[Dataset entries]
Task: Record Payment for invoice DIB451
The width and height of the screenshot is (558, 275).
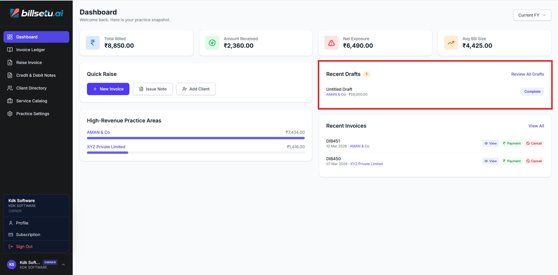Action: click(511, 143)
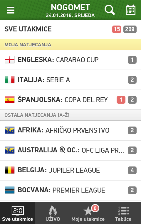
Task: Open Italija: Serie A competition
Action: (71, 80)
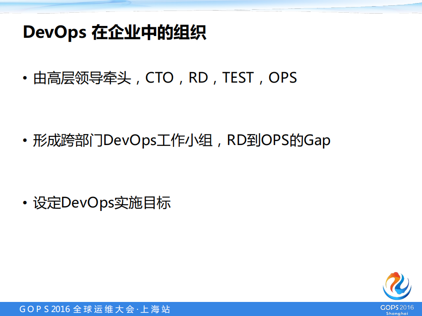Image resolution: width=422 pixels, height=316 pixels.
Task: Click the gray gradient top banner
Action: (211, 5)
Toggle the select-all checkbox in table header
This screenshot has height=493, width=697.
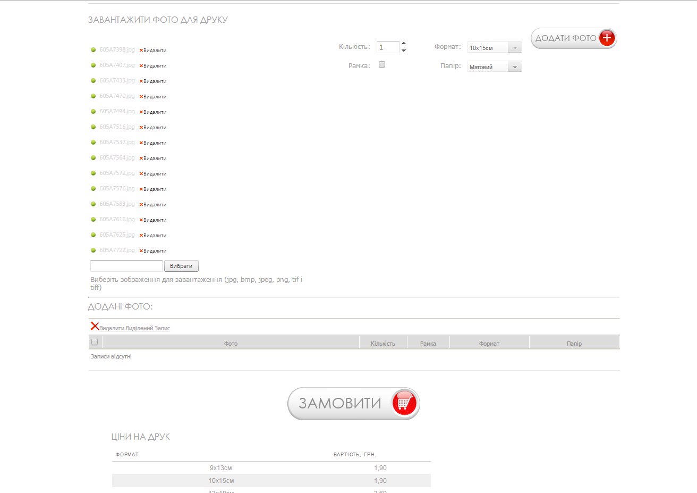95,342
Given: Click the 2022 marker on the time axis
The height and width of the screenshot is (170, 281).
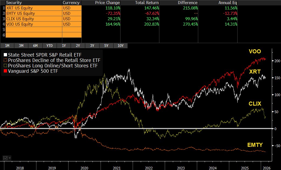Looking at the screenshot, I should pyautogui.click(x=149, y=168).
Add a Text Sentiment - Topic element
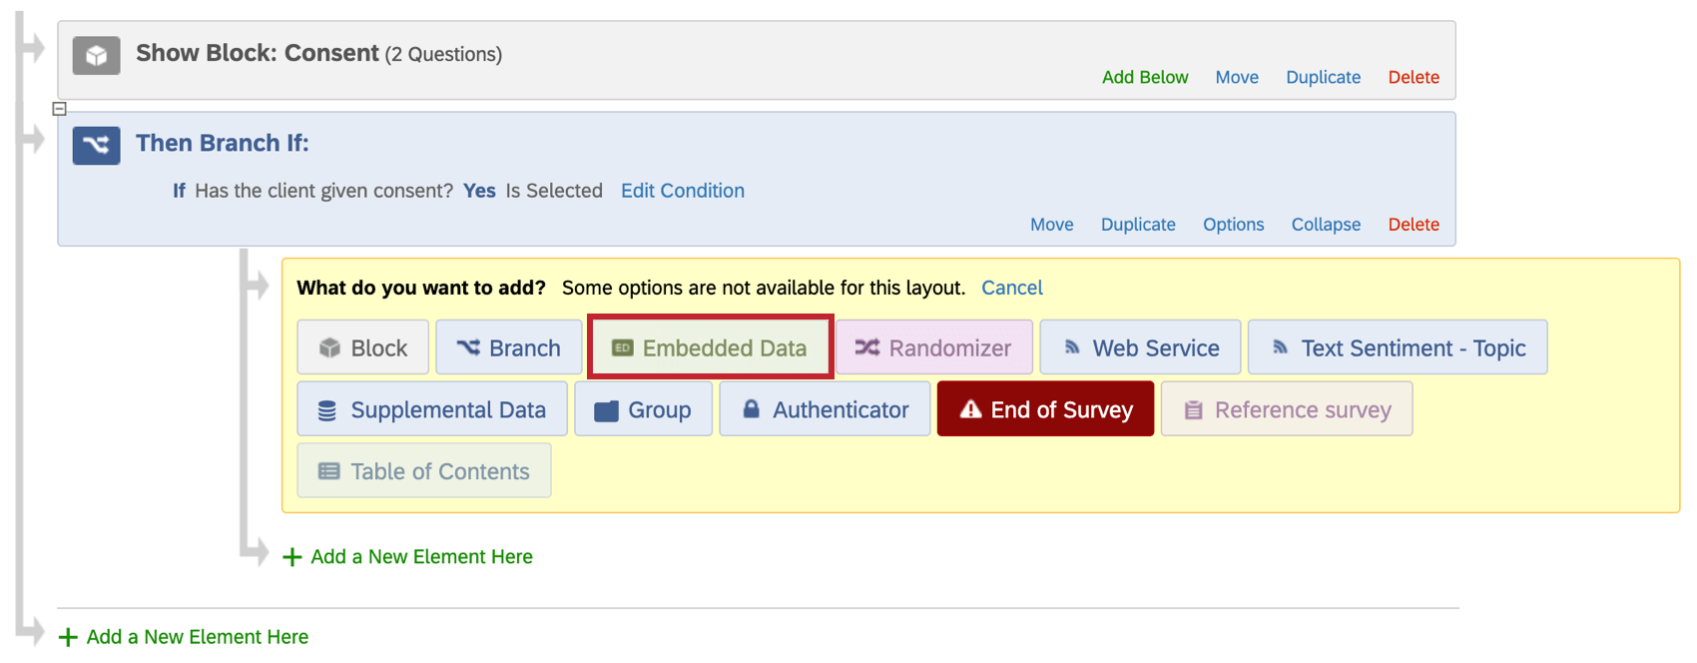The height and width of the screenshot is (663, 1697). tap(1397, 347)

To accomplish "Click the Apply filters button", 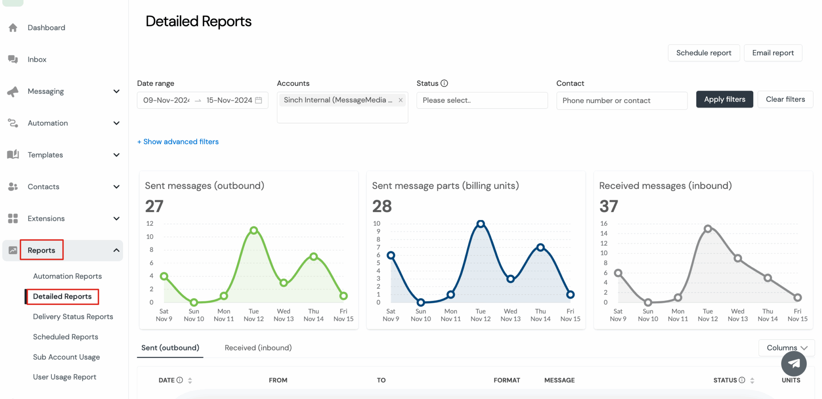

EXERCISE DIRECTIONS:
Leave the pictures out and reproduce all of the records exactly.

TASK OUTPUT:
Task: Record Payment for invoice DIB451
The width and height of the screenshot is (558, 275).
Action: click(511, 143)
Task: Open Italija: Serie A competition
Action: (71, 80)
Image resolution: width=422 pixels, height=316 pixels.
Task: Click the gray gradient top banner
Action: (211, 5)
Toggle the select-all checkbox in table header
This screenshot has height=493, width=697.
95,342
Given: Click the 2022 marker on the time axis
The height and width of the screenshot is (170, 281).
Looking at the screenshot, I should pyautogui.click(x=149, y=168).
Add a Text Sentiment - Topic element
The height and width of the screenshot is (663, 1697). tap(1397, 347)

To accomplish "Click the Apply filters button", 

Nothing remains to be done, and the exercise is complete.